_Passage given_:
I’m wondering why things are doing what they’re doing. I have a fairly large database that, when viewed in taskpad, always seems to show the same proportion for free space within the database to used space. The datafile is set to automatically grow by 10mb and is unrestricted. The database seems to be growing in the middle of our dbreindex processes which produce memory errors in our sql logs. This is being run on the weekend when no users are in the database. The database is first set to simple mode to bypass the transaction log and then reset to full afterwards followed by a full backup. What can I do to prevent the database from growing during this operation? Is there anyway to shrink the amount of free space in the database to recover disk space? I imagine that dbreindex needs to grow something in order to perform its job…right?
Hi Quentin, yes the dbreindex process only uses free space at the end of the database file. If there is none, then it will expand the database to make some. You could shrink the database, but the sideaffect is that it will undo most of the good work done by the dbreindex. It would perhaps be better to shrink the database first and then dbreindex it. This would still leave free space in the database, but would give you defragmented indexes/tables Cheers
Twan
True.

_Record extracts_:
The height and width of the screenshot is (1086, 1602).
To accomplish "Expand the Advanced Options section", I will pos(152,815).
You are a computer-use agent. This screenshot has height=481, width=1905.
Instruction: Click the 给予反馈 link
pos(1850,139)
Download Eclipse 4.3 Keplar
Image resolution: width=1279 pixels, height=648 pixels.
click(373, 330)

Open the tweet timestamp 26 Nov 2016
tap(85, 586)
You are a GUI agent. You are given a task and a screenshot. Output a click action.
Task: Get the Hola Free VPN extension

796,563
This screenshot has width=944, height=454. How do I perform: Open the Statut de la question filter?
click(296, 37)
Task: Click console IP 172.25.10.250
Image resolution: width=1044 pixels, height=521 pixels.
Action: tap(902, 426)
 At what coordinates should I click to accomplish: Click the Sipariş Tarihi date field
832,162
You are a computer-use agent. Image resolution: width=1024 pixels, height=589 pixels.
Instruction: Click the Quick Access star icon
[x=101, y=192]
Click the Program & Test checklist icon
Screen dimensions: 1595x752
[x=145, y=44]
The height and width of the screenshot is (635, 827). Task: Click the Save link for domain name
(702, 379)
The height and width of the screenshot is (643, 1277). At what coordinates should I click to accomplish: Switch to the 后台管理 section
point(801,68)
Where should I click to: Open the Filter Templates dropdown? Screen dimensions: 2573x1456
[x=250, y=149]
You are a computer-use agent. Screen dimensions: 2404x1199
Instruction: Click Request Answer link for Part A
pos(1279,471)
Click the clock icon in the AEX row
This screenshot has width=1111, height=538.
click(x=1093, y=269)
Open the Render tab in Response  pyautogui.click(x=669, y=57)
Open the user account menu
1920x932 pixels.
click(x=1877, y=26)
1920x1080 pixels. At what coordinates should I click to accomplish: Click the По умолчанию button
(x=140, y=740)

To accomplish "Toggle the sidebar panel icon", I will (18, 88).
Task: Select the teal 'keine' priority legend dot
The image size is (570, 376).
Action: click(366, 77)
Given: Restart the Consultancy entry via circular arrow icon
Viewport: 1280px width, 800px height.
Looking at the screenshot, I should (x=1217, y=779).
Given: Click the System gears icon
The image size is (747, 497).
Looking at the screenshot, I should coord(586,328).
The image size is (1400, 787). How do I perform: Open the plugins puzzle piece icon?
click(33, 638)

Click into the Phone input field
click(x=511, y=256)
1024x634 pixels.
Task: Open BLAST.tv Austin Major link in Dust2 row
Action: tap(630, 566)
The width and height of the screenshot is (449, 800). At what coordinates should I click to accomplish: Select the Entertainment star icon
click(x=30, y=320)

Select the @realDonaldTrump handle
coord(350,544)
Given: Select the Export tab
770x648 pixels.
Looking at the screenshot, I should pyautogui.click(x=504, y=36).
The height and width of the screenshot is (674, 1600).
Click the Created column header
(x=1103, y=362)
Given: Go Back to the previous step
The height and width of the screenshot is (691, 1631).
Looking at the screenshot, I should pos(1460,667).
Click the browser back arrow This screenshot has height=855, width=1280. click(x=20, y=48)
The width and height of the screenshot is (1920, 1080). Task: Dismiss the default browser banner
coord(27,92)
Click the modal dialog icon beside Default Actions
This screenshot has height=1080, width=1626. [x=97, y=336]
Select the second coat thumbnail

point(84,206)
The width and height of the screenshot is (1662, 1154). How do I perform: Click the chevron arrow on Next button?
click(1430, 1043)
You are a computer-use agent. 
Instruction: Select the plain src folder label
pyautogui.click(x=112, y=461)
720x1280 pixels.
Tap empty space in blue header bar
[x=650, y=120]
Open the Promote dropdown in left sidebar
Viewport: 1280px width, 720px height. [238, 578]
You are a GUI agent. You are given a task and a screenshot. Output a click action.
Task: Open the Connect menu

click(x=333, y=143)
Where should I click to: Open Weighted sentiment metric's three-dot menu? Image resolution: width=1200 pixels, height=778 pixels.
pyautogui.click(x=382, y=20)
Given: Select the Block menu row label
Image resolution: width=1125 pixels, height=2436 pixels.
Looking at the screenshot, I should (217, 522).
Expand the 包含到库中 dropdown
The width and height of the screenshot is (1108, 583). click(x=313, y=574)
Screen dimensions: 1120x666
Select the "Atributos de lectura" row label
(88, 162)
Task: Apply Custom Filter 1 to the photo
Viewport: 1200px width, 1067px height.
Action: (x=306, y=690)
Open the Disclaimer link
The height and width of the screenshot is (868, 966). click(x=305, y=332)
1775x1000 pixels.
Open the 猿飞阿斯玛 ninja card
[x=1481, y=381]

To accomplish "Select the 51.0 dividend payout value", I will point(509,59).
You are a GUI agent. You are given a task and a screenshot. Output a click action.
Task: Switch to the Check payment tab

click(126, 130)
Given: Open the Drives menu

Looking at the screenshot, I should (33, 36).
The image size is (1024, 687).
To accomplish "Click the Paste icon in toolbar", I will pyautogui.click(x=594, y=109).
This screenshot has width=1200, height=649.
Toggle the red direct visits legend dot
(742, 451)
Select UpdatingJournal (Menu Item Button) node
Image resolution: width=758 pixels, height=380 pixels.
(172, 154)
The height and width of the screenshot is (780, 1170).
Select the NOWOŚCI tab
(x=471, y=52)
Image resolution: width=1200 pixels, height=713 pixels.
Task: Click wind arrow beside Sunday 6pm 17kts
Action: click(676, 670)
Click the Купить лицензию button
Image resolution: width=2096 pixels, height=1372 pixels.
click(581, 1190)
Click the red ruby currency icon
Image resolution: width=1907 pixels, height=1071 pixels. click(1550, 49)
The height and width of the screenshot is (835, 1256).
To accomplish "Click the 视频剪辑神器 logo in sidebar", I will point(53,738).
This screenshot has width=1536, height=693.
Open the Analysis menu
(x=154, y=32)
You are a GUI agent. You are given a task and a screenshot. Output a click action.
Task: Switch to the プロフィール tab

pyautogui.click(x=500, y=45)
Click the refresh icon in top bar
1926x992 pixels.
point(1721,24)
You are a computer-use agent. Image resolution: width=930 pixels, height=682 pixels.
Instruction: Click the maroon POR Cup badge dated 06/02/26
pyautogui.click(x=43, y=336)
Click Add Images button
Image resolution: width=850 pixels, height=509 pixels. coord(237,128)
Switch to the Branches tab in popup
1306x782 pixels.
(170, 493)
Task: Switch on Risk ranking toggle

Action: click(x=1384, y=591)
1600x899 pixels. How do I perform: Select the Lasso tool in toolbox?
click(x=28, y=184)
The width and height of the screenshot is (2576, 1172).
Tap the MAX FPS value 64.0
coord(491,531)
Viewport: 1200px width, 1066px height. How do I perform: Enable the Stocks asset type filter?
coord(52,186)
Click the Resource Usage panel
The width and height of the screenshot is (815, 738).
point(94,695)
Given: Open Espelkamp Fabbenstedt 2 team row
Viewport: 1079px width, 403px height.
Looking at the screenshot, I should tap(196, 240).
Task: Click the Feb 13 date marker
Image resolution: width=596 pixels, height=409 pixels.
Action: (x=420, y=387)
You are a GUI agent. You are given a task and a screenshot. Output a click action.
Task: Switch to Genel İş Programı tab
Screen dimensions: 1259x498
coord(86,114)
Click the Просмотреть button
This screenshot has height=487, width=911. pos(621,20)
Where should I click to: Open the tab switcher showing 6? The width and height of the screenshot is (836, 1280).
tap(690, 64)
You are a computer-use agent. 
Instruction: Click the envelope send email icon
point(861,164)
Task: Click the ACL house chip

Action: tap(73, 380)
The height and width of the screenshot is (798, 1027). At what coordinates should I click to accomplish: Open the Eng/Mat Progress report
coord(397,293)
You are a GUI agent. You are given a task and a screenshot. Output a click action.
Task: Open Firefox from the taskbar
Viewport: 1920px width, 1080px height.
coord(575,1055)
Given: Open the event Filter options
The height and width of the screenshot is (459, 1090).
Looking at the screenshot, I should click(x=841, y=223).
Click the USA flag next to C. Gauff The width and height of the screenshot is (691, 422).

_Given problem_: Repeat the entire forum exchange about database growth during reindexing, word for word.

_Exercise response_:
I’m wondering why things are doing what they’re doing. I have a fairly large database that, when viewed in taskpad, always seems to show the same proportion for free space within the database to used space. The datafile is set to automatically grow by 10mb and is unrestricted. The database seems to be growing in the middle of our dbreindex processes which produce memory errors in our sql logs. This is being run on the weekend when no users are in the database. The database is first set to simple mode to bypass the transaction log and then reset to full afterwards followed by a full backup. What can I do to prevent the database from growing during this operation? Is there anyway to shrink the amount of free space in the database to recover disk space? I imagine that dbreindex needs to grow something in order to perform its job…right?
Hi Quentin, yes the dbreindex process only uses free space at the end of the database file. If there is none, then it will expand the database to make some. You could shrink the database, but the sideaffect is that it will undo most of the good work done by the dbreindex. It would perhaps be better to shrink the database first and then dbreindex it. This would still leave free space in the database, but would give you defragmented indexes/tables Cheers
Twan
True.